=== SOURCE RECORDS ===
════════════════════

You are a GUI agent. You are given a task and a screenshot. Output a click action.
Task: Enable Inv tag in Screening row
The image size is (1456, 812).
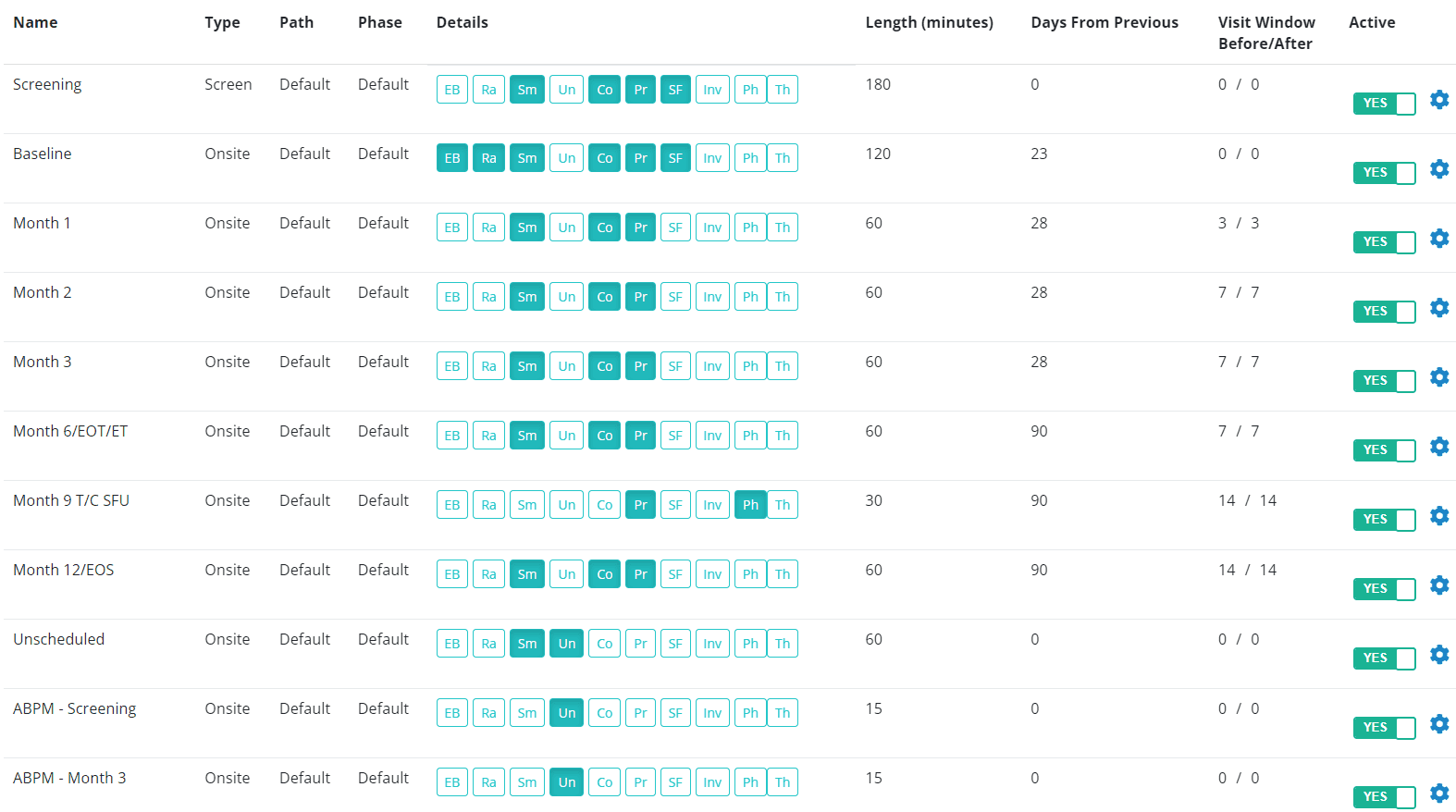pos(712,90)
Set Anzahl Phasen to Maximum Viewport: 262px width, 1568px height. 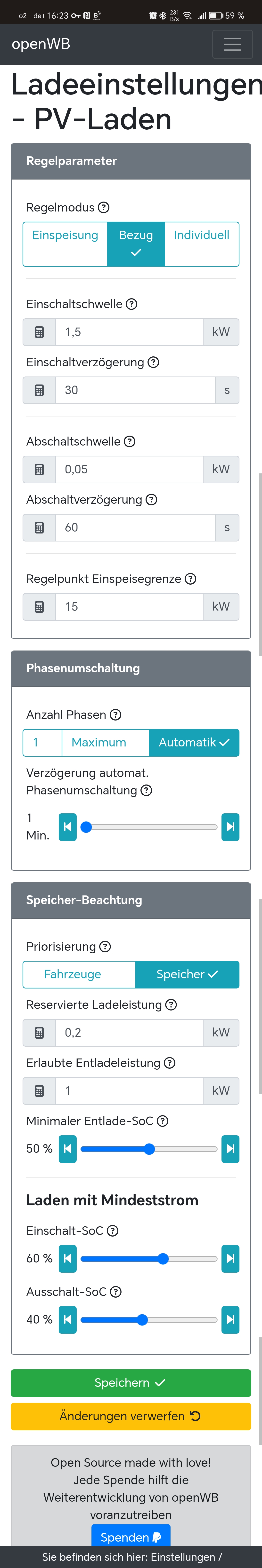pyautogui.click(x=99, y=743)
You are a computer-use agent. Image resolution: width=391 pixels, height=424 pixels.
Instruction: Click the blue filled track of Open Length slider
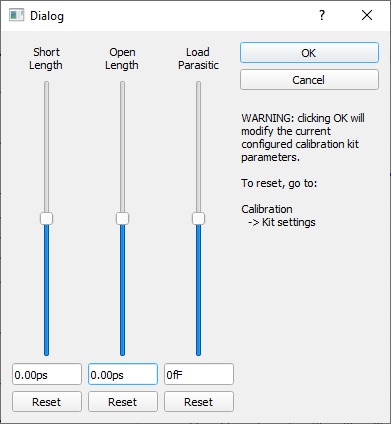click(x=122, y=290)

════════════════════

=== REQUIRED ACTION ===
In the preceding material, find each line holding the word "agent" and copy it out.

=== COMPLETED TASK ===
You are a GUI agent. You are given a task and a screenshot. Output a click action.
You are a computer-use agent. Image resolution: width=391 pixels, height=424 pixels.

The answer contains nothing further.